Well, in the first slot, I have six choices. So when I start out, I have six books, I can pick up any one and put it in that first slot. Now here's the tricky part, for the second slot, I already picked a book. And so that first book is already sitting in the first slot, so when I go to make that choice of the second slot, I have 5 choices left, there still 5 books available that I could put in that second slot.

And so forth on each stage there are fewer choices that I'll have because books have already been put in the slot. So, the third book, I'll have four choices, the second book I'll have three choices, The fifth book, I'll have two choices. And by the time I get to the last book, I'm only gonna have one choice because five books are already going to be in place, and I'm just gonna have that one last book.

So I really want no choice at that point. And so N will be 5 times 4 times 3 times 2 times 1. Now we can simplify this a little bit, the 3 times 2 is 6, the 5 times 4 is 20. 20 times 6 is 120, 6 times 12 is 72, so 6 times 120 is 720. And that's the number of different orders in which we can put these books.

Notice that in arranging any six different items in order, the total number of orders the product of six and every positive integer less than it. So that would be 720 orders for any 6 distinct different items and no restrictions. And in general, if we have to arrange N different items in order, the total number of orders the product of N times every positive integer less than N.

We will formalize this in a couple lessons when we discuss factorials. So just keep this in the back of your mind right now, we'll talk about this more formally and we'll have a special notation for it in a couple lessons. Here's a practice problem. Pause the video, and then we'll talk about this. Okay, a small division of a company with 25 employees will choose a three person steering committee consisting of a facilitator, a union rep and a secretary.

So it sounds like three different jobs for three different people. How many different possible steering committee could be chosen? So it sound like if Harry is chosen for the facilitator and Sally is chosen for the union rep, that would be different is Sally is chosen as the facilitator and Harry is chosen as the union rep. So I'll just point out here that the order does matter.

If we swap around the people into the different roles, then we have a different steering committee. Well, clearly, if we're picking them at random, for the first choice, for the facilitator, I have 25 choices. Once I've picked that person there are 24 people left I could pick to be the union rep.
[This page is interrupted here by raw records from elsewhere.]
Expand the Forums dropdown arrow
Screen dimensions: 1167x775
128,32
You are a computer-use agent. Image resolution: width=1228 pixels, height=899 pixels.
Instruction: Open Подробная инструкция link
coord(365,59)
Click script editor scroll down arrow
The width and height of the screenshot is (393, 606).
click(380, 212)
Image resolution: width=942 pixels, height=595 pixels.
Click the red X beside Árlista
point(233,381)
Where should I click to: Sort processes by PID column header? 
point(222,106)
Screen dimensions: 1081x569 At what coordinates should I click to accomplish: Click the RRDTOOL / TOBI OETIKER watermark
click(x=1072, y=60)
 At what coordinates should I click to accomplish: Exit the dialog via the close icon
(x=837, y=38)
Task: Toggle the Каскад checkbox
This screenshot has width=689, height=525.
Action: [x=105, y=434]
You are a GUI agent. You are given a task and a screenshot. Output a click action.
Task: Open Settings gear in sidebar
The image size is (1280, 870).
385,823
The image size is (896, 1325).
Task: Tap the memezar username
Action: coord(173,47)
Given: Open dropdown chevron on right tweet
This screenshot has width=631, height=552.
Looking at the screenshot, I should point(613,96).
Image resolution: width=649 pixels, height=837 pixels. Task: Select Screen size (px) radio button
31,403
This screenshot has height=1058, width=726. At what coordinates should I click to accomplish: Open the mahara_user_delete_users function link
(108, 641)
Once I've picked that person also, there are 23 people left for secretary. So now we have to figure out 25 times 24 times 23. But that's not too hard, 25 times 24, for this we use doubling and halving principle. Half of 24 is 12, double of 25 is 50, use the half and doubling principle again, half of 12 is 6, so we get 6 times 100, that's 600.

So now, we just have to do 600 times 23. Well, let's think about 6 times 23. 6 times 23, that's not too bad, because I know 6 times 120 is 120, and 6 times 3 is 18. Well, 120 + 18, that's 138. Now just tack on the last two zeros, 13800.

So there are 13800 different possible steering committees that could be chosen. So notice that as we're seeing, we're kinda seeing a pattern here with counting problems. We only have a company with 25 employees, but as soon as we start looking at different orders of doing things, we get very, very large numbers. Some of the largest numbers in mathematics come from combinatorics.

In summary, the fundamental counting principle says that at the first stage can be done in one ways a second we've done in two ways, then the complete tasks can be done it just the product of the number of ways the number of choices we have in each stage. That's the fundamental counting principle. If we have to arrange a set of n different items in order than number of possible orders it's a product of n times all the positive integers less than n.

And again, we'll formalise that with a special notation in a couple lessons.